All lines below are to be output exactly as they stand.

☆ ☆ ☆ ☆ ☆

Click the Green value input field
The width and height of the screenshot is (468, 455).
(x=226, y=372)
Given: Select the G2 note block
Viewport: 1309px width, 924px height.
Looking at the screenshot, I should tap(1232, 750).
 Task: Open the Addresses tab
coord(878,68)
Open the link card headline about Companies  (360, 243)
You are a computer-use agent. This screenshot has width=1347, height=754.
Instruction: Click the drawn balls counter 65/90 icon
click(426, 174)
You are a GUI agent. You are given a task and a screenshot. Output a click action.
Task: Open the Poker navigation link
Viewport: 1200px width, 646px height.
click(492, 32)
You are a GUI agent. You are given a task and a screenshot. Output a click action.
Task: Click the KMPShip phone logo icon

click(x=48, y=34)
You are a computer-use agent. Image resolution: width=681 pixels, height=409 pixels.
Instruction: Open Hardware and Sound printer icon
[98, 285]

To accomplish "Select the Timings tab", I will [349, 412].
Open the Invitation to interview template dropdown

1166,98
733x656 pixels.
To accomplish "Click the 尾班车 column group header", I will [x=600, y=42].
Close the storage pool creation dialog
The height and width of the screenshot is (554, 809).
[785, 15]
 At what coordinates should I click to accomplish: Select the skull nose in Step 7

☆ ☆ ☆ ☆ ☆

RESULT
Click the Green value input field
The width and height of the screenshot is (468, 455).
(x=226, y=372)
Given: Select the G2 note block
Viewport: 1309px width, 924px height.
Looking at the screenshot, I should tap(1232, 750).
 Task: Open the Addresses tab
coord(878,68)
Open the link card headline about Companies  (360, 243)
You are a computer-use agent. This screenshot has width=1347, height=754.
Instruction: Click the drawn balls counter 65/90 icon
click(426, 174)
You are a GUI agent. You are given a task and a screenshot. Output a click action.
Task: Open the Poker navigation link
Viewport: 1200px width, 646px height.
click(492, 32)
You are a GUI agent. You are given a task and a screenshot. Output a click action.
Task: Click the KMPShip phone logo icon

click(x=48, y=34)
You are a computer-use agent. Image resolution: width=681 pixels, height=409 pixels.
Instruction: Open Hardware and Sound printer icon
[98, 285]

To accomplish "Select the Timings tab", I will [349, 412].
Open the Invitation to interview template dropdown

1166,98
733x656 pixels.
To accomplish "Click the 尾班车 column group header", I will [x=600, y=42].
Close the storage pool creation dialog
The height and width of the screenshot is (554, 809).
[785, 15]
 At what coordinates should I click to accomplish: Select the skull nose in Step 7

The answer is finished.